__Problem to solve__
Can you swap "screenshot" for "image" in the records, starting at the line that contains "The height and" and continuing through the end of the records, and give back only those lines, otherwise unchanged and without the pictures?

Records supplied: Begin

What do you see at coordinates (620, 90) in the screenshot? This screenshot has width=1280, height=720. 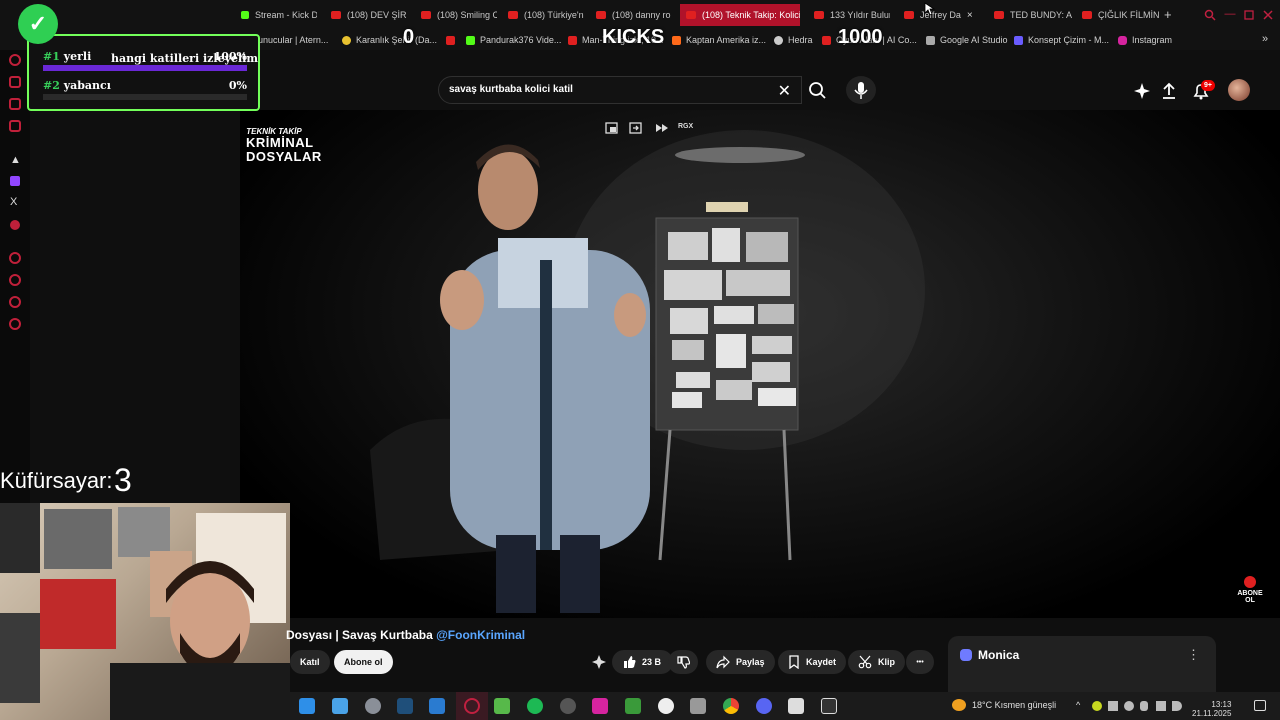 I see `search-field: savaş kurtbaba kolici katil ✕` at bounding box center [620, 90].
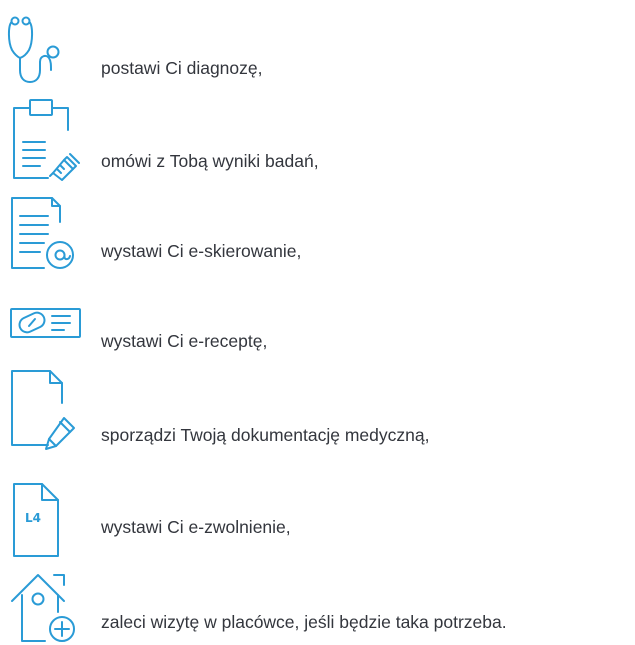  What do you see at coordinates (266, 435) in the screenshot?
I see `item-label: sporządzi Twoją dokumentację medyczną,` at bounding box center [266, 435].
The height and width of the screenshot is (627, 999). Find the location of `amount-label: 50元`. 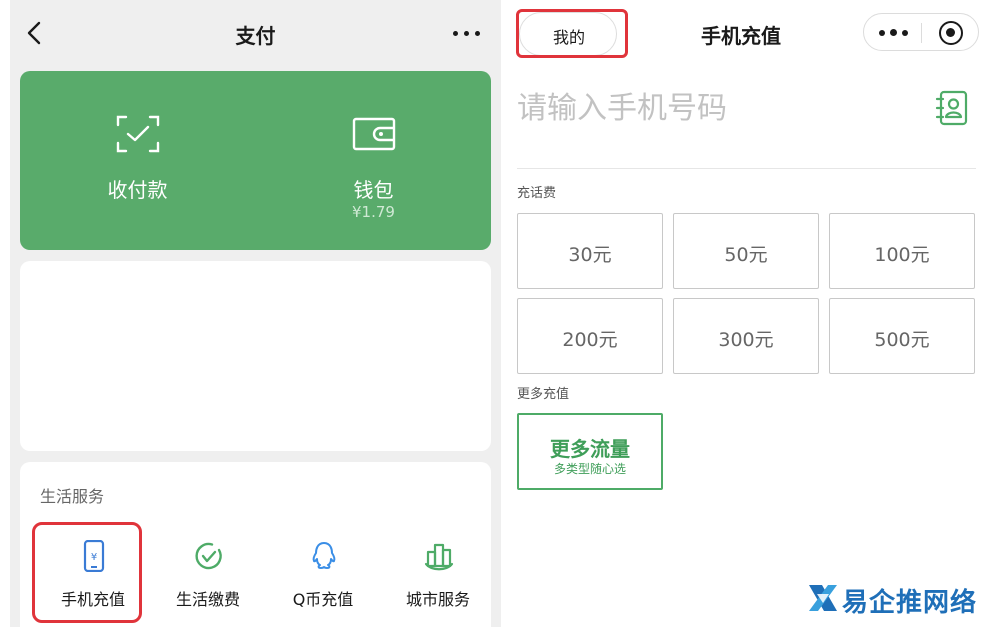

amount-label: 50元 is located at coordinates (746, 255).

Records supplied: End

__Expected answer__
The height and width of the image is (627, 999). Find the location of `amount-label: 50元`. 

amount-label: 50元 is located at coordinates (746, 255).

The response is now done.